_WHAT THE TASK ASKS_:
With no line left out, restate the data word for word.

-- Opening Marker --

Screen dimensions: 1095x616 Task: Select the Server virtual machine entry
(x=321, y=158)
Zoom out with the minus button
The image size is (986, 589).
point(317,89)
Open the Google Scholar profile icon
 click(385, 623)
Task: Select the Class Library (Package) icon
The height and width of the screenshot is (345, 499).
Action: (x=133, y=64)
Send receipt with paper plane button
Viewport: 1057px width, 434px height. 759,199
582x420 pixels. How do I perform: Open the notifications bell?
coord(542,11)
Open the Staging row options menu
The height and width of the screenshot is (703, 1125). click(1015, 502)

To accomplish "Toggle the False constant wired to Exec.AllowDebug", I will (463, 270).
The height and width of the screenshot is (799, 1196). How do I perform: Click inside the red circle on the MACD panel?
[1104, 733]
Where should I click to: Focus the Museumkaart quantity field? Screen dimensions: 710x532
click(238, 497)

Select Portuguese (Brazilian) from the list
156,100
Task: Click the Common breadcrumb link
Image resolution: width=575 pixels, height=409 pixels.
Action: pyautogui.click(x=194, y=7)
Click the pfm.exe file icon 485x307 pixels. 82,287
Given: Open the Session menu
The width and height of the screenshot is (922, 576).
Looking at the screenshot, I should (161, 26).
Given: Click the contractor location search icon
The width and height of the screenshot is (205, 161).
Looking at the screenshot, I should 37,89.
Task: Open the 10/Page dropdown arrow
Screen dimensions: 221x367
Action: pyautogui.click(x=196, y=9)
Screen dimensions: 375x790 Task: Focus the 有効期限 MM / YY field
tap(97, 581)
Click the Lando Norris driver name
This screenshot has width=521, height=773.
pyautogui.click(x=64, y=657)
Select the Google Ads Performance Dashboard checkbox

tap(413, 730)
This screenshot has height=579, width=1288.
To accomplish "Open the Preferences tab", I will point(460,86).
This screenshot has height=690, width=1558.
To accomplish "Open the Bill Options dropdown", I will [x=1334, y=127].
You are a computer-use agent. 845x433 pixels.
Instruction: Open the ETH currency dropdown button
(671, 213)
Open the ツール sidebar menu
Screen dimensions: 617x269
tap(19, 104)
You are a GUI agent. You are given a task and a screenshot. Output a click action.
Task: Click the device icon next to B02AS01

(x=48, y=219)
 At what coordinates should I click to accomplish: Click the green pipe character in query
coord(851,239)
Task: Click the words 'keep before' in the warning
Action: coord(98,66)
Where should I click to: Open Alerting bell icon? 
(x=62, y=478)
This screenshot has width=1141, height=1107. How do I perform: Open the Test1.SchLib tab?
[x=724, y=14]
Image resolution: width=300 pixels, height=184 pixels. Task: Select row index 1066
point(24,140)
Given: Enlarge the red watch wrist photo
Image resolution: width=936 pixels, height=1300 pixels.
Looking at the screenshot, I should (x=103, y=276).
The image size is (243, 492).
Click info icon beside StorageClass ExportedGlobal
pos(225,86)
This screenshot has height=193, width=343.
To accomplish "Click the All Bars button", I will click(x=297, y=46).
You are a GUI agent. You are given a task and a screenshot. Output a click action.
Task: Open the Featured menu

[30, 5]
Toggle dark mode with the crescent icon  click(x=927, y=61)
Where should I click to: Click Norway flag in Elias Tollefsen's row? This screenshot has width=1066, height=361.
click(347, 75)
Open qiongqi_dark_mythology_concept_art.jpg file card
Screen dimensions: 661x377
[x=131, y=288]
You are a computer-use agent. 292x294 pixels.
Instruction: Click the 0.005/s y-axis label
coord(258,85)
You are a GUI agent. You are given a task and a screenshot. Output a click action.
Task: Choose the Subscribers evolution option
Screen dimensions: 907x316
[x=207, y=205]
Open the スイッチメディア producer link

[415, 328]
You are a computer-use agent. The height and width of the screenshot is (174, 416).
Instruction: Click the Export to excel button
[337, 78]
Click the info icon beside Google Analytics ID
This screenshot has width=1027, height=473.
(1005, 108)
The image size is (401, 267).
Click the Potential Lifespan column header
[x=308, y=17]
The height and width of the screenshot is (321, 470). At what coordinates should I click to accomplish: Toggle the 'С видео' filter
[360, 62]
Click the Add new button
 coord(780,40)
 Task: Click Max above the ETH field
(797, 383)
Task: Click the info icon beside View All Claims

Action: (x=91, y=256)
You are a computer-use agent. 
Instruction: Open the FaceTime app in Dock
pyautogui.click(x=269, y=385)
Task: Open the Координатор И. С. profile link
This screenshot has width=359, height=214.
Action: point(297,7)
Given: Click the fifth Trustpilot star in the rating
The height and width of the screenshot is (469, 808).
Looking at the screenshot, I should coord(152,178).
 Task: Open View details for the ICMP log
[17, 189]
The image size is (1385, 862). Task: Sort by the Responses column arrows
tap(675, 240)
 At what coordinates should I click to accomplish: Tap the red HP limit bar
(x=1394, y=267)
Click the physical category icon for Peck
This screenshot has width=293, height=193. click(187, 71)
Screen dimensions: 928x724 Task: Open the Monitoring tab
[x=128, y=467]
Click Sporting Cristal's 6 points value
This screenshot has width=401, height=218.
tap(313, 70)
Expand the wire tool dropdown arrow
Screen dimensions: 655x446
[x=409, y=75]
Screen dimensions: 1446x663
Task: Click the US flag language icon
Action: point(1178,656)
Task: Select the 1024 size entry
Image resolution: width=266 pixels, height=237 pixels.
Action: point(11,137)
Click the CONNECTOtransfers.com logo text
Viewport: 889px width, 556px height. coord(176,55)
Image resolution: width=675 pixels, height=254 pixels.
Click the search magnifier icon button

-- Closing Marker --

_COMPLETED EXERCISE_:
Screen dimensions: 1095x616 Task: Select the Server virtual machine entry
(x=321, y=158)
Zoom out with the minus button
The image size is (986, 589).
point(317,89)
Open the Google Scholar profile icon
 click(385, 623)
Task: Select the Class Library (Package) icon
The height and width of the screenshot is (345, 499).
Action: (x=133, y=64)
Send receipt with paper plane button
Viewport: 1057px width, 434px height. 759,199
582x420 pixels. How do I perform: Open the notifications bell?
coord(542,11)
Open the Staging row options menu
The height and width of the screenshot is (703, 1125). click(1015, 502)

To accomplish "Toggle the False constant wired to Exec.AllowDebug", I will (463, 270).
The height and width of the screenshot is (799, 1196). How do I perform: Click inside the red circle on the MACD panel?
[1104, 733]
Where should I click to: Focus the Museumkaart quantity field? Screen dimensions: 710x532
click(238, 497)

Select Portuguese (Brazilian) from the list
156,100
Task: Click the Common breadcrumb link
Image resolution: width=575 pixels, height=409 pixels.
Action: pyautogui.click(x=194, y=7)
Click the pfm.exe file icon 485x307 pixels. 82,287
Given: Open the Session menu
The width and height of the screenshot is (922, 576).
Looking at the screenshot, I should (161, 26).
Given: Click the contractor location search icon
The width and height of the screenshot is (205, 161).
Looking at the screenshot, I should 37,89.
Task: Open the 10/Page dropdown arrow
Screen dimensions: 221x367
Action: pyautogui.click(x=196, y=9)
Screen dimensions: 375x790 Task: Focus the 有効期限 MM / YY field
tap(97, 581)
Click the Lando Norris driver name
This screenshot has width=521, height=773.
pyautogui.click(x=64, y=657)
Select the Google Ads Performance Dashboard checkbox

tap(413, 730)
This screenshot has height=579, width=1288.
To accomplish "Open the Preferences tab", I will point(460,86).
This screenshot has height=690, width=1558.
To accomplish "Open the Bill Options dropdown", I will [x=1334, y=127].
You are a computer-use agent. 845x433 pixels.
Instruction: Open the ETH currency dropdown button
(671, 213)
Open the ツール sidebar menu
Screen dimensions: 617x269
tap(19, 104)
You are a GUI agent. You are given a task and a screenshot. Output a click action.
Task: Click the device icon next to B02AS01

(x=48, y=219)
 At what coordinates should I click to accomplish: Click the green pipe character in query
coord(851,239)
Task: Click the words 'keep before' in the warning
Action: coord(98,66)
Where should I click to: Open Alerting bell icon? 
(x=62, y=478)
This screenshot has width=1141, height=1107. How do I perform: Open the Test1.SchLib tab?
[x=724, y=14]
Image resolution: width=300 pixels, height=184 pixels. Task: Select row index 1066
point(24,140)
Given: Enlarge the red watch wrist photo
Image resolution: width=936 pixels, height=1300 pixels.
Looking at the screenshot, I should (x=103, y=276).
The image size is (243, 492).
Click info icon beside StorageClass ExportedGlobal
pos(225,86)
This screenshot has height=193, width=343.
To accomplish "Click the All Bars button", I will click(x=297, y=46).
You are a GUI agent. You are given a task and a screenshot. Output a click action.
Task: Open the Featured menu

[30, 5]
Toggle dark mode with the crescent icon  click(x=927, y=61)
Where should I click to: Click Norway flag in Elias Tollefsen's row? This screenshot has width=1066, height=361.
click(347, 75)
Open qiongqi_dark_mythology_concept_art.jpg file card
Screen dimensions: 661x377
[x=131, y=288]
You are a computer-use agent. 292x294 pixels.
Instruction: Click the 0.005/s y-axis label
coord(258,85)
You are a GUI agent. You are given a task and a screenshot. Output a click action.
Task: Choose the Subscribers evolution option
Screen dimensions: 907x316
[x=207, y=205]
Open the スイッチメディア producer link

[415, 328]
You are a computer-use agent. The height and width of the screenshot is (174, 416).
Instruction: Click the Export to excel button
[337, 78]
Click the info icon beside Google Analytics ID
This screenshot has width=1027, height=473.
(1005, 108)
The image size is (401, 267).
Click the Potential Lifespan column header
[x=308, y=17]
The height and width of the screenshot is (321, 470). At what coordinates should I click to accomplish: Toggle the 'С видео' filter
[360, 62]
Click the Add new button
 coord(780,40)
 Task: Click Max above the ETH field
(797, 383)
Task: Click the info icon beside View All Claims

Action: (x=91, y=256)
You are a computer-use agent. 
Instruction: Open the FaceTime app in Dock
pyautogui.click(x=269, y=385)
Task: Open the Координатор И. С. profile link
This screenshot has width=359, height=214.
Action: point(297,7)
Given: Click the fifth Trustpilot star in the rating
The height and width of the screenshot is (469, 808).
Looking at the screenshot, I should coord(152,178).
 Task: Open View details for the ICMP log
[17, 189]
The image size is (1385, 862). Task: Sort by the Responses column arrows
tap(675, 240)
 At what coordinates should I click to accomplish: Tap the red HP limit bar
(x=1394, y=267)
Click the physical category icon for Peck
This screenshot has width=293, height=193. click(187, 71)
Screen dimensions: 928x724 Task: Open the Monitoring tab
[x=128, y=467]
Click Sporting Cristal's 6 points value
This screenshot has width=401, height=218.
tap(313, 70)
Expand the wire tool dropdown arrow
Screen dimensions: 655x446
[x=409, y=75]
Screen dimensions: 1446x663
Task: Click the US flag language icon
Action: point(1178,656)
Task: Select the 1024 size entry
Image resolution: width=266 pixels, height=237 pixels.
Action: point(11,137)
Click the CONNECTOtransfers.com logo text
Viewport: 889px width, 556px height. coord(176,55)
Image resolution: width=675 pixels, height=254 pixels.
Click the search magnifier icon button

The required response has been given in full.